- Given text -
/---

Layer normalization enables faster training by preventing the values in each layer from changing heavily.

### The decoder

In the same way as the encoder, we can have a stack of N decoders (for the example, we assume that N=2). The representation of the sequence produced by the encoders is the input of all decoders; that is, a decoder receives two inputs, one from the previous decoder and the representation made by the encoder.

To understand how the decoder generates the target sentence, let’s look at the following image that describes the input to the decoder as a time series.

At each time step, the decoder matches the newly generated word to the input and predicts the following input. Once token <eos> is generated, the decoder has finished generating the target sentence.

Like the input embedding for the encoders, the sentence “<sos> El cielo es azul” must be embedded to feed the decoders.

To understand how the decoder works, you must explore its components in the image below:

During a test, the decoder will generate words as long as there is a previous value; that is, for the input at “t2: <sos> El”, the model is trained only with the tokens <sos> and El, and the attention mechanism must match the words only up to the word El and not for the missing words in the sentence. The rest of the words in the sequence can be masked, which helps the attention mechanism to attend only to the words available during the tests.

We must compute the attention matrix Z the same way as we have been doing it, with the difference that the values corresponding to the masked word of the sentence receive a value of -\infty. For example:

With this, we can get the final attention matrix as we did for the encoder, and this matrix will feed the next layer of multi-head attention.

Masked \; multihead \; attention=Concatenate\left ( Z_1, Z_2, Z_3, Z_4, Z_5, Z_6, Z_7, Z_8 \right ) \cdot W_0

In the previous image, you can see the internal details of the decoders, and each multi-head attention layer receives the representation R of the output of the encoders and the masked multi-head attention M of the previous layer. Due to this layer’s interaction between the decoder and the encoder, it is also called encoder-decoder attention.

To calculate the attention mechanism, we obtain the query matrix “query matrix” Q using the matrix M; and the matrices K and V using the matrix R.

• Q_i = M \times W_i^Q
• K_i = R \times W_i^K
• V_i = R \times W_i^V

Q_i represents the target sentence obtained from M, and the matrices K and V contain the representation R obtained from the encoders.

\---

- Dataset section -
/---

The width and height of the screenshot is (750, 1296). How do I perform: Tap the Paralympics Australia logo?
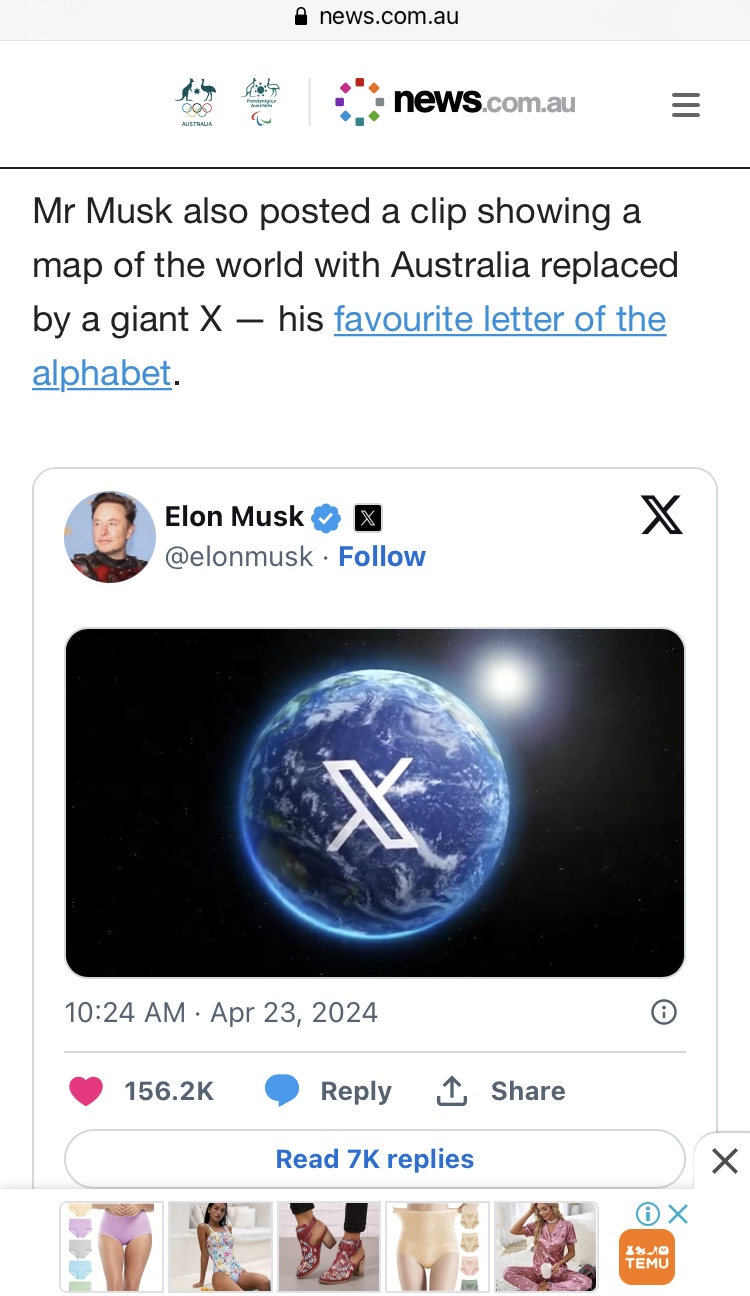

\---

- What this exercise asks -
- A) Answer these from the passage on the transformer decoder:
(i) How many decoders does the example assume are in the stack?
(ii) What value is given to the masked words when the attention matrix Z is computed?
(iii) What other name is given to the multi-head attention layer that receives both R and M?
- B) Carry on the passage on the transformer decoder from its last sentence.

- Task answers -
- A)
(i) Two (N=2).
(ii) -\infty.
(iii) Encoder-decoder attention.

- B)
Following the procedure for obtaining the self-attention matrix:

Z_i=Softmax\left ( \frac{Q_iK_{i}^{T}}{\sqrt{d_k}} \right ) \cdot V_i

When computing the product Q_iK_{i}^{T}, we will observe that the result will contain a matrix that approximates the identity matrix, which helps us understand how similar Q (which represents the target sentence) is to the matrix K (representing the source sentence). For example:

The attention matrix is obtained in the same way as in the previous sections:

Multihead \; attention=Concatenate\left ( Z_1, Z_2, Z_3, Z_4, Z_5, Z_6, Z_7, Z_8 \right ) \cdot W_0

### Feedforward Network

This layer in the decoder works the same way as in the encoder. The add and norm component connects the input and output sublayer, as shown in the following picture:

### Linear and Softmax Layer

The decoder learns the target sentence’s representation, which will be fed to the linear and softmax layers.

##### Linear Layer

This layer generates the logits with the size of the vocabulary. Assuming the vocabulary is:

Vocabulary=\left [ azul, cielo, El, es \right ]

Assuming that the input to the decoder is ” El,” the vector of logits generated by the decoder, for example, would be:

logits=\left [ 40, 51, 43, 38 \right ]

##### Softmax Layer

When we apply the Softmax function to the vector of logits above, we obtain a vector of probabilities, for example:

prob=\left [ 0.005, 0.973, 0.015, 0.007 \right ]

The vocabulary word with the highest probability value is “sky,” so this word is the decoder’s next prediction.

### Transformer Training

The goal of model training is to minimize the loss function. For the Transformer, we have to minimize the difference between the predicted and actual probability distributions. The loss function that best suits this type of scenario is the “cross-entropy loss function,” and we use the Adam optimizer.

To prevent overfitting, we apply dropout to each sublayer’s output and the sum of embeddings and positional encoding.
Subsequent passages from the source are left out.